━━ Data to process ━━

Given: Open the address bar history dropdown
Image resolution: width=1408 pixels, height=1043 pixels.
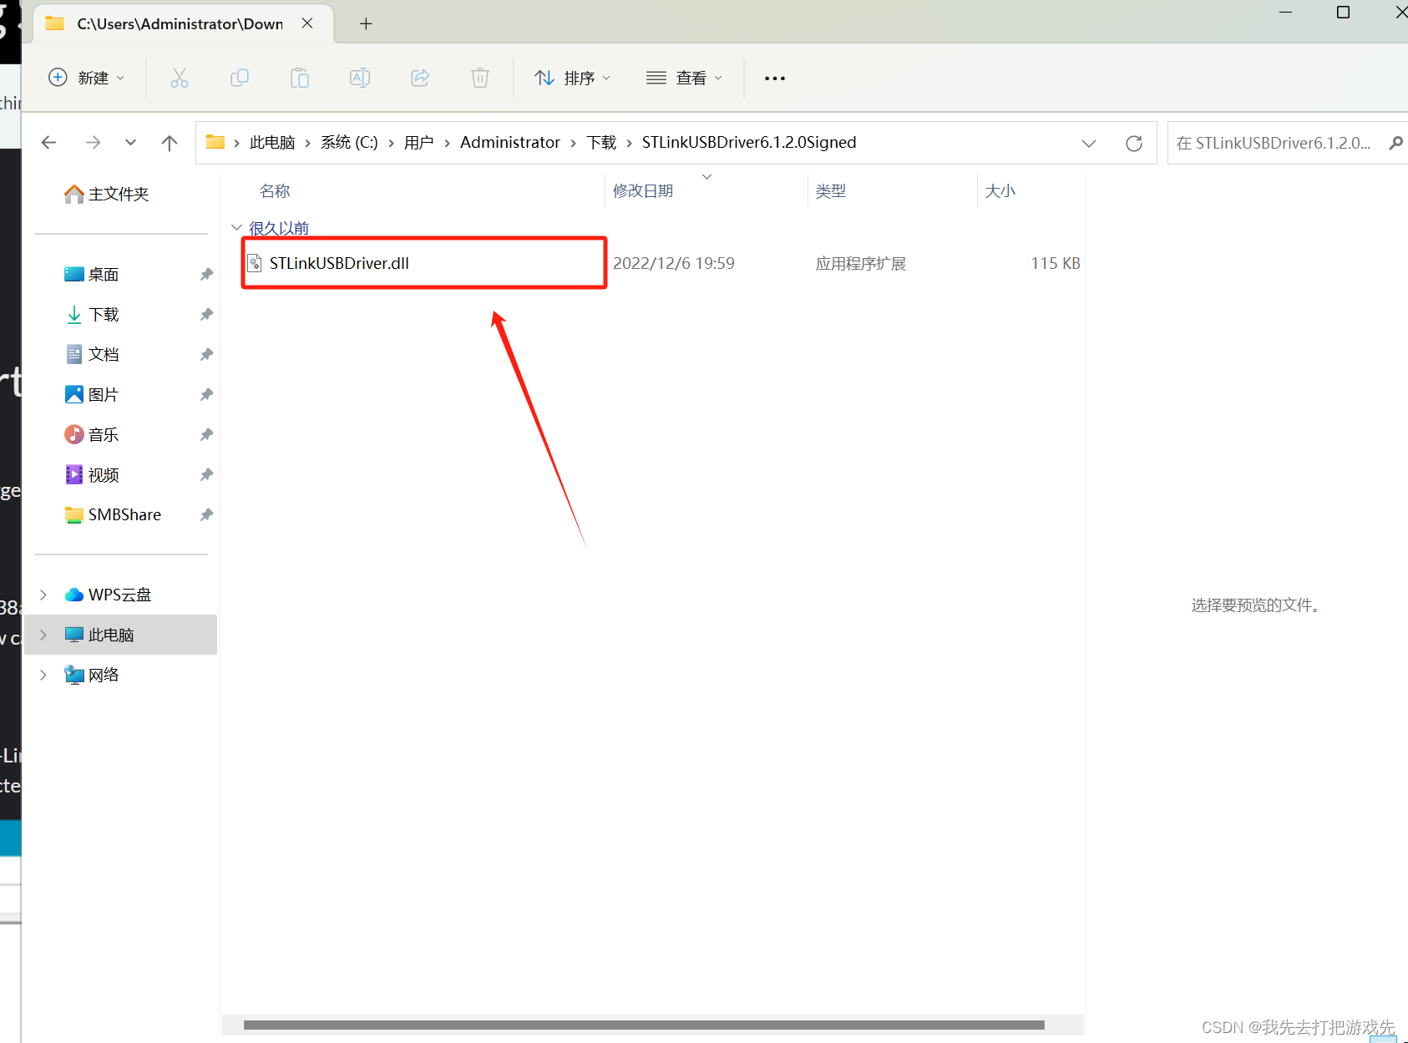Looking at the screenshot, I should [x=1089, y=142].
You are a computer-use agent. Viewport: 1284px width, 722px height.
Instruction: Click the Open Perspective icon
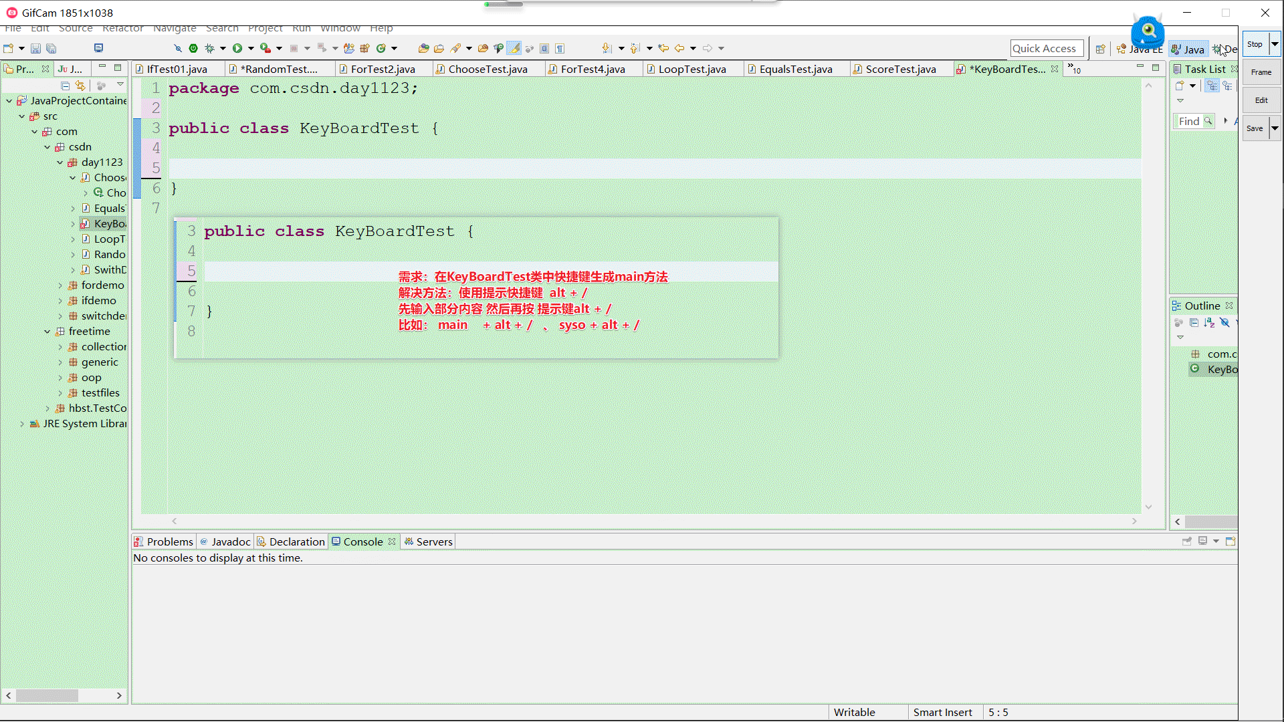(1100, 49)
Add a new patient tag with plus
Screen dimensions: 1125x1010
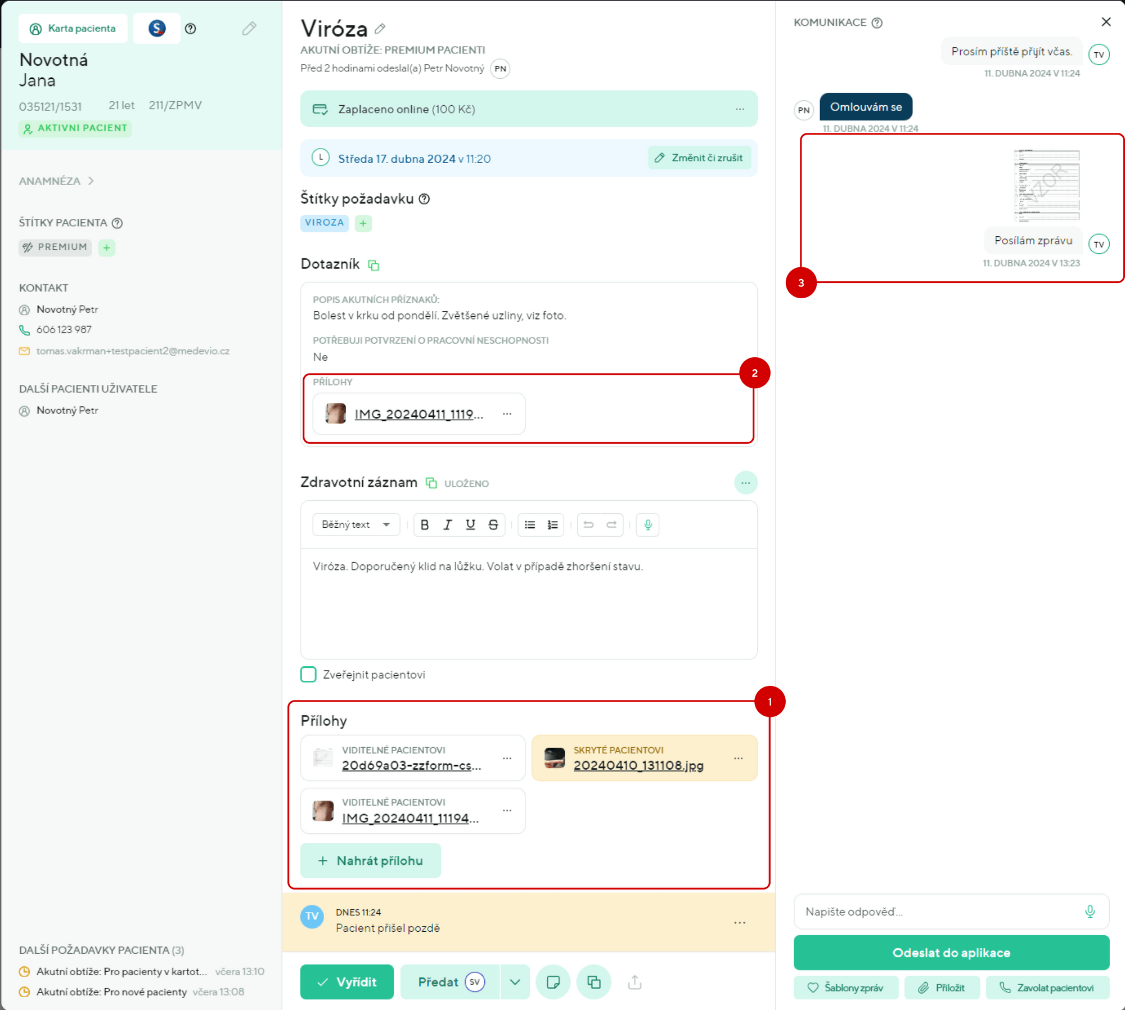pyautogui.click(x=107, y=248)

━━━
━━ Data to process ━━

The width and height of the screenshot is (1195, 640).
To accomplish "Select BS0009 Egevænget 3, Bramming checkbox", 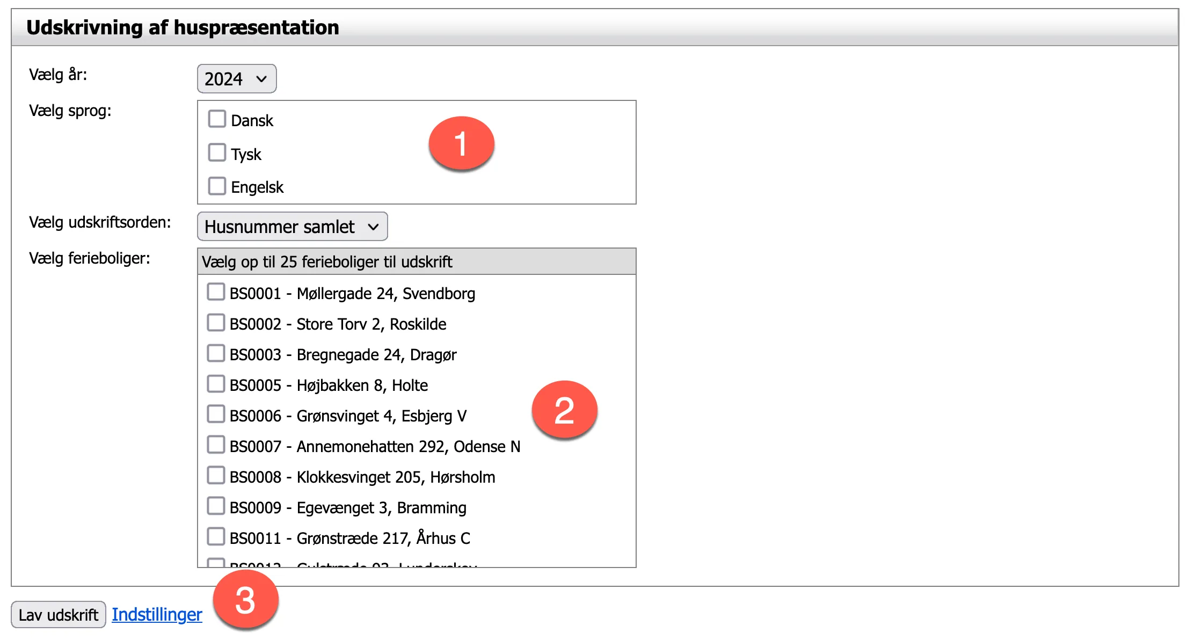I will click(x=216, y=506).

━━━

§ Task brief
Extract the part of the records that opens with the line containing "Given: Open the address bar history dropdown" and closes with the line containing "Add a new patient tag with plus". Take only those lines, exactly, and no pictures.

§ Answer section
Given: Open the address bar history dropdown
Image resolution: width=1408 pixels, height=1043 pixels.
Looking at the screenshot, I should [x=1089, y=142].
You are a computer-use agent. Viewport: 1284px width, 722px height.
Instruction: Click the Open Perspective icon
(1100, 49)
Add a new patient tag with plus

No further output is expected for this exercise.